Adjusted for age tertile, CHF, presence of 3‐vessel disease, left ventricular ejection fraction, and renal disease (end‐stage renal disease and chronic renal insufficiency).
Adjusted for the variables in the a priori planned model, as well as presence of an internal cardioverter defibrillator, antidepressant use, and insulin use.
For both the planned and the extended models, evaluation of an interaction term for anxiety and depression showed that it was not explanatory (planned model, P=0.70; extended model, P=0.66). Nevertheless, inclusion of the interaction term for anxiety and depression is of interest for showing the similarity of the association between anxiety and mortality when contrasted with patients with neither anxiety nor depression (planned model HR, 1.71; 95% CI, 0.98 to 3.00; P=0.060) and when contrasted with patients with depression only (planned model HR, 2.04; 95% CI, 1.00 to 4.17; P=0.049; see Table 3). Similarly, inclusion of the interaction term showed the similarity of the association between depression and mortality when contrasted with patients with neither anxiety nor depression (planned model HR, 1.52; 95% CI, 0.80 to 2.88; P=0.20) and when contrasted with patients with anxiety only (planned model HR, 1.81; 95% CI, 0.96 to 3.43; P=0.070). Moreover, this model showed a 3‐fold increased risk of mortality for patients with comorbid anxiety and depression versus those with neither (planned HR, 3.10; 95% CI, 1.95 to 4.94; P<0.001), with this increased risk being comparable to that produced by the product of the separate hazard ratios for anxiety and depression in the planned model without the interaction term for anxiety and depression (HR=1.83×1.66=3.04; 95% CI, 1.93 to 4.79; P<0.001).
Table 3.
Neither Anxiety nor Depression (n=680) | Anxiety Only (n=90) | Depression Only (n=65) | Anxiety and Depression (n=99) | |
---|---|---|---|---|
Number of deaths | 78 | 15 | 12 | 28 |
Planned Model HR* | ||||
Versus neither | 1.00 (ref) | 1.71 (0.98 to 3.00) | 1.52 (0.80 to 2.88) | 3.10 (1.95 to 4.94) |
Versus anxiety alone | NA | 1.00 (ref) | NA | 1.81 (0.96 to 3.43) |
Versus depression alone | NA | NA | 1.00 (ref) | 2.04 (1.00 to 4.17) |
HR indicates hazard ratio; CI, confidence interval; ref, reference; CHF, congestive heart failure.
Adjusted for age tertile, CHF, presence of 3‐vessel disease, left ventricular ejection fraction, and renal disease (end‐stage renal disease and chronic renal insufficiency).
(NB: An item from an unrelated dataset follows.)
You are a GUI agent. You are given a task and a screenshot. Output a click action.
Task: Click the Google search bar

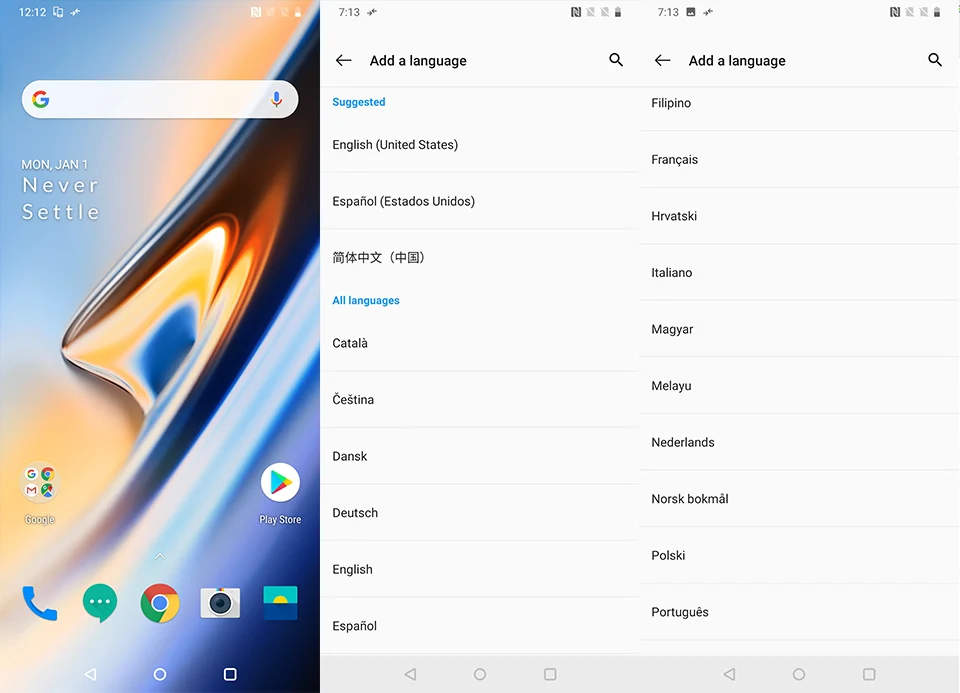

Graded Association of Anxiety and Depression
An association with all‐cause mortality was also observed when either anxiety or depression was represented in the planned model using continuous scores on the HADS anxiety subscale (HADS anxiety score/5 HR, 1.59; 95% CI, 1.30 to 1.96; P<0.001) or continuous scores on the HADS depression subscale (HADS depression score/5 HR, 1.54; 95% CI, 1.29 to 1.85; P<0.001). Including both anxiety and depression scores/5 in the same model resulted in some attenuation of the association between anxiety and mortality (HR, 1.29; 95% CI, 0.98 to 1.70; P=0.069) but not between depression and mortality (HR, 1.33; 95% CI, 1.04 to 1.70; P=0.024). Evaluation of an interaction term for anxiety and depression showed that it was not explanatory (P=0.97). As shown descriptively using survival curves, an association with all‐cause mortality was observed for quartiles of anxiety and depression in the setting of no adjustment for baseline characteristics (see Figures 2 and 3). A graded increase in mortality was observed with increasing quartile of HADS‐D score. In contrast, the association between anxiety and risk appeared to be driven largely by the fourth quartile of scores, which corresponds to participants with anxiety values of ≥8.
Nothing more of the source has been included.